Sure enough on this first hunt, I had a 6-point smaller than last year’s buck come right to me. On this first encounter, the 6-pointer followed my drag rag to just 8 yards from my tree and looked right at me for a while. I held off, hoping for some much bigger bucks I had on camera, and just filmed the buck.
The next day it came back and was looking right at me from 40 yards away, but it still fed under the red oaks next to a smaller 4-pointer. The buck was looking at me after every mouthful of acorns when it picked its head up to chew, but I guess it was too hungry to care about me being there.
The next week it passed by again, but was too preoccupied finding a hot doe to feed, but it still he give me another long stare as it passed by. Next year when it’s bigger, I’ll have to set up in a different tree to fool it.

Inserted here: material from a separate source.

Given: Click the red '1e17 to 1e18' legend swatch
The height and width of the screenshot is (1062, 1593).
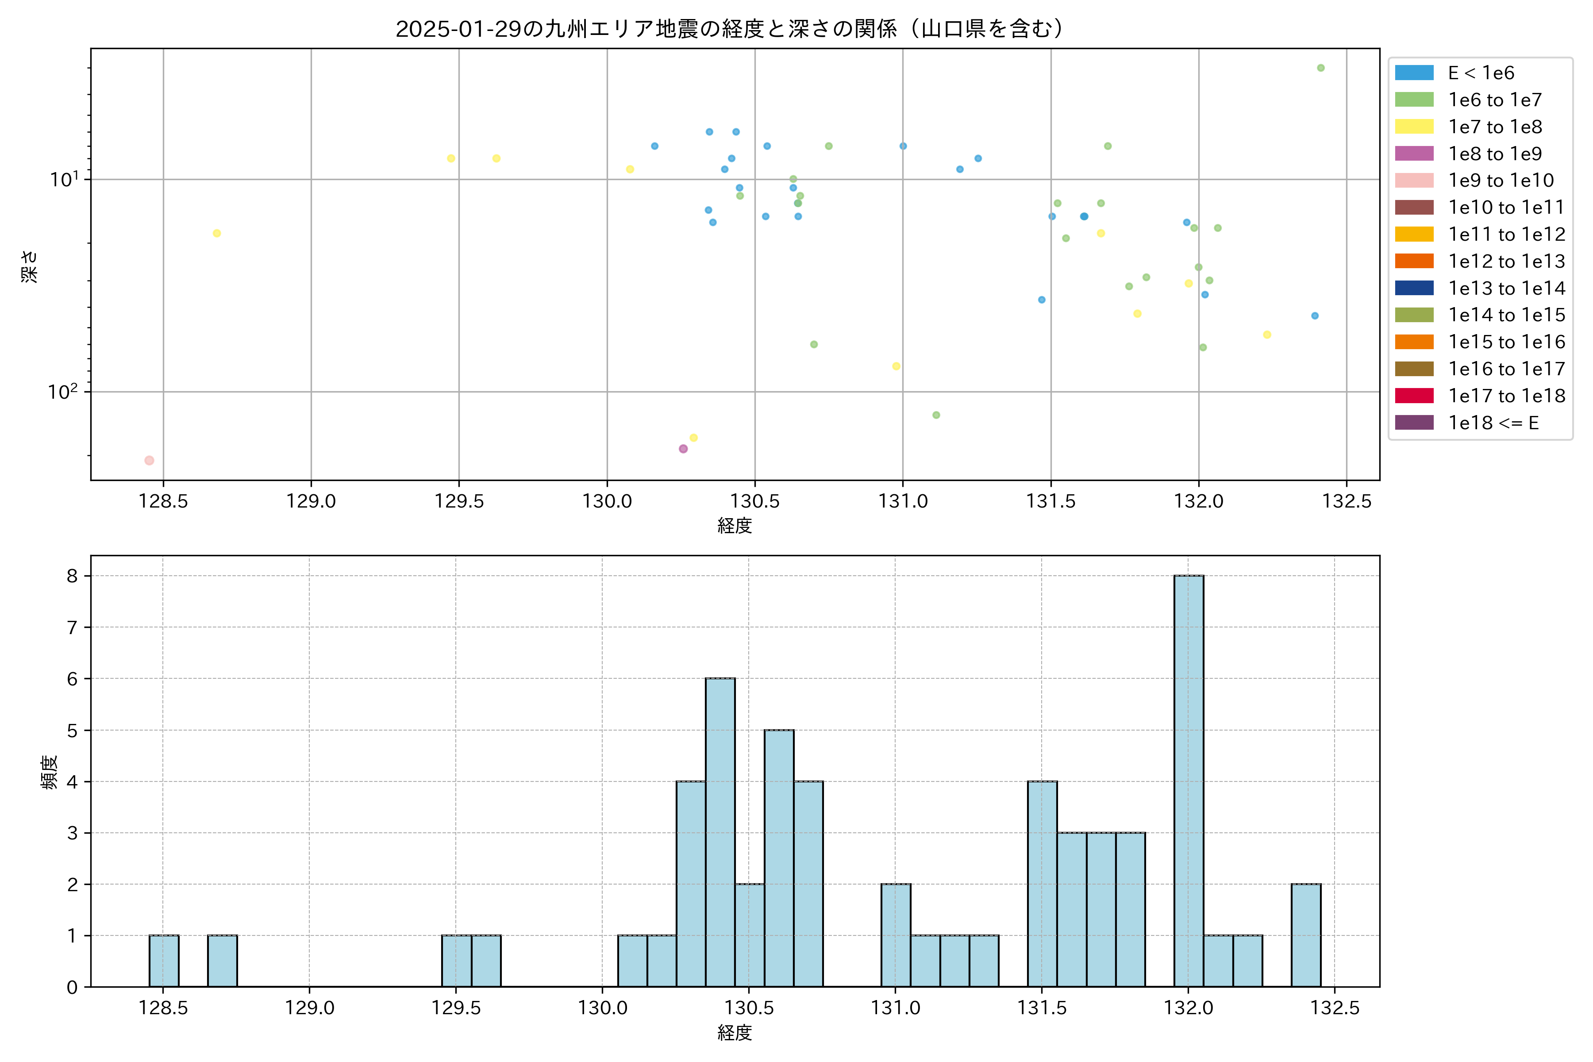Looking at the screenshot, I should tap(1414, 396).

Unfortunately, the large bucks I was after came out under my feed trees on camera on the days I was at work back home. Still, I saw deer on most of my hunts there. I finally saw a nice buck with a doe in late December, but they never came in range.
With the rut basically over in that area, I’m now off to hunt different food sources during the January rut of the Mississippi bottom hardwoods. But it was nice to see deer pattern just as I expected, and feed under the scouted oak trees after making those long hikes. Figuring out the deer with a hard-learned game plan can be just as satisfying as the harvest.